Mystery Languages

Tags: Programming Languages, Education

Posted on 05 July 2018.

How do you learn a new language? Do you simply read its reference manual, and then you’re good to go? Or do you also explore the language, trying things out by hand to see how they behave?

This skill—learning about something by poking at it—is frequently used but almost never taught. However, we have tried to teach it via what we dub mystery languages, and this post is about how we went about it.

Mystery Lanuages

A mystery language is exactly what it sounds like: a programming language whose behavior is a mystery. Each assignment comes with some vague documentation, and an editor in which you can write programs. However, when you run a program it will produce multiple answers! This is because there are actually multiple languages, with the same syntax but different semantics. The answers you get are the results of running your program in all of the different languages. The goal of the assignment is to find programs that tell the languages apart.

As an example, maybe the languages have the syntax a[i], and the documentation says that this “accesses an array a at index i”. That totally specifies the behavior of this syntax, right?

Not even close. For example, what happens if the index is out of bounds? Does it raise an error (like Java), or return undefined (like JavaScript), or produce nonsense (like C), or wrap the index to a valid one (like Python)? And what happens if the index is 2.5, or "2", or 2.0, or "two"?

(EDIT: Specifically, Python wraps negative indices that are smaller than the length of the array.)

Students engage with the mystery languages in three ways:

  1. The first part of each assignment is to find a set of programs that distinguishes the different languages (a.k.a. a classifier).
  2. The second part of the assignment is to describe a theory that explains the different behaviors of the languages. (For example, a theory about C’s behavior could include accessing heap addresses past the end of an array.)
  3. Finally, after an assignment is due, there’s an in-class discussion and explanation of the mystery languages. This is especially useful to provide terminology for behaviors that students encountered in the languages.
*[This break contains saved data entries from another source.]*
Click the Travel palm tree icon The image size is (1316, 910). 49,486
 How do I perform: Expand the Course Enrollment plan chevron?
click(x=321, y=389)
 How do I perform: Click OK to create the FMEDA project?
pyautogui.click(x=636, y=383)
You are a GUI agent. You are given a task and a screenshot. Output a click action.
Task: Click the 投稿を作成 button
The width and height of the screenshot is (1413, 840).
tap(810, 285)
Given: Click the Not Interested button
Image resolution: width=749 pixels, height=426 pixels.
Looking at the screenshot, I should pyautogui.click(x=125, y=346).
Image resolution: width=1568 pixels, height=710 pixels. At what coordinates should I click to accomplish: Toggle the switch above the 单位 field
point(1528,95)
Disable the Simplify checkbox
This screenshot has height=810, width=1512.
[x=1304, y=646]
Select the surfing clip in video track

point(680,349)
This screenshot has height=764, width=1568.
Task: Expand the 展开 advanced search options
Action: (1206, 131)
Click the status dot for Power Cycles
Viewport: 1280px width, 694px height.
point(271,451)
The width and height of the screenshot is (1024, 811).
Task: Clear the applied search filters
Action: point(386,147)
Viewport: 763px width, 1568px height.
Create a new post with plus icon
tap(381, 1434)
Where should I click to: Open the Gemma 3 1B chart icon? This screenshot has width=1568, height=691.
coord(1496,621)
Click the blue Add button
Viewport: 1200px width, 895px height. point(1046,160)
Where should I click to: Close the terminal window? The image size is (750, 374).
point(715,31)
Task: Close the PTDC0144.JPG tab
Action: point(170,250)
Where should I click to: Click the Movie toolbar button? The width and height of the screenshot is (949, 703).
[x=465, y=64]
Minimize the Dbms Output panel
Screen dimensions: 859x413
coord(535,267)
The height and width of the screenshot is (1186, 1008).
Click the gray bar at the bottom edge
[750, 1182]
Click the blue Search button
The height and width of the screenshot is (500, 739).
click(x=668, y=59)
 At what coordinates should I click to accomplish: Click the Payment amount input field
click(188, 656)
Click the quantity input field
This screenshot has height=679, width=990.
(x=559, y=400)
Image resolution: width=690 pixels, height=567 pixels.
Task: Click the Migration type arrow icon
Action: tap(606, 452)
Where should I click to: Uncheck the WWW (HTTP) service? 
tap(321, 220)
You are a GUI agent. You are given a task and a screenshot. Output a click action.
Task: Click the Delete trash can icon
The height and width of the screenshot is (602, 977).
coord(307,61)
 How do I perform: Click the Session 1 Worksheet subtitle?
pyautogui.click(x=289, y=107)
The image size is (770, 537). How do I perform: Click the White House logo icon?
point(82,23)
This example is somewhat superficial (the real mystery languages mostly use more significant features than array access), but you get the idea: every aspect of a programming language comes with many possible designs, and the mystery languages have students explore them first-hand.

Why Mystery Languages?

We hope to teach a number of skills through mystery languages:

  • Evaluating Design Decisions: The mystery languages are almost entirely based on designs chosen by real languages: either historical choices that have since been settled, or choices that are still up in the air and vary between modern languages. Students get to explore the consequences of these decisions themselves, so that they get a feel for them. And the next day in class they learn about the broader historical context.
  • Syntax vs. Semantics: We are frustrated by how frequently discussions about programming languages revolve around syntax. With luck, showing students first-hand that a single syntax can have a variety of semantics will bring their discussions to a somewhat higher level.
  • Adversarial Thinking: Notice that the array example was all about exploring edge cases. If you only ever wrote correct, safe, boring programs then you’d never notice the different ways that array access could work. This is very similar to the kind of thinking you need to do when reasoning about security, and we hope that students might pick up on this mindset.
  • Experimental Thinking: In each assignment, students are asked not only to find programs that behave differently across the mystery languages, but also to explain the behavior of the different languages. This is essentially a scientific task: brainstorm hypotheses about how the languages might work; experimentally test these hypotheses by running programs; discard any hypothesis that was falsified; and iterate.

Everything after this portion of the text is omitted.